A statistician is testing the null hypothesis that exactly half of all engineers will still be in the profession 10 years after receiving their bachelor's. She took a random sample of 200 graduates from the class of 1979 and determined their occupations in 1989. She found that 111 persons were still employed primarily as engineers. Construct a 95% confidence interval estimate for the proportion of engineers remaining in the profession. lower limit=? and upper limit=?
To construct a 95% confidence interval estimate for the proportion of engineers remaining in the profession, we can use the formula:
Confidence Interval = Sample Proportion ± Margin of Error
The sample proportion is the proportion of engineers in the sample, which is given by:
Sample Proportion = 111/200 = 0.555
To calculate the margin of error, we need to determine the critical value for a 95% confidence interval. Since the sample size is large (n > 30), we can use the standard normal distribution.

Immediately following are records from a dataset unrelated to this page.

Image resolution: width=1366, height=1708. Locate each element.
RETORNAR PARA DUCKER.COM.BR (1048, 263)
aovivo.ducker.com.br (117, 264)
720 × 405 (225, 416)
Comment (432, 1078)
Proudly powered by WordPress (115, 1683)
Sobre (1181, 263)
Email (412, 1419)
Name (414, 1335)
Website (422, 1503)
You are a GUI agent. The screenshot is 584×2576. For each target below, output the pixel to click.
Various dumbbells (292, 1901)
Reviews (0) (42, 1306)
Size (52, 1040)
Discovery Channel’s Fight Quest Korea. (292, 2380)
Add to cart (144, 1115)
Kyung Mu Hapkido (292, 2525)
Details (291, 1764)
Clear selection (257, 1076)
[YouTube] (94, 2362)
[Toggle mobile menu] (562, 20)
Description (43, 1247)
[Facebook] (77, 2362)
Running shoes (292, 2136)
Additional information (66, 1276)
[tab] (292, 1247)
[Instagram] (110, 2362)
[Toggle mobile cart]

The critical value for a 95% confidence interval is approximately 1.96 (obtained from the standard normal distribution table).
Margin of Error = Critical Value * Standard Error
The standard error (SE) is the standard deviation of the sampling distribution, which is given by:
Standard Error = sqrt(p * (1 - p) / n)
where p is the sample proportion and n is the sample size.
Standard Error = sqrt(0.555 * (1 - 0.555) / 200) ≈ 0.034
Now, we can calculate the margin of error:
Margin of Error = 1.96 * 0.034 ≈ 0.067
Finally, we can construct the confidence interval estimate:
Confidence Interval = Sample Proportion ± Margin of Error
Confidence Interval = 0.555 ± 0.067
To find the lower and upper limits of the confidence interval, we subtract and add the margin of error from the sample proportion:
Lower Limit = 0.555 - 0.067 ≈ 0.488
Upper Limit = 0.555 + 0.067 ≈ 0.622
Therefore, the 95% confidence interval estimate for the proportion of engineers remaining in the profession is approximately 0.488 to 0.622.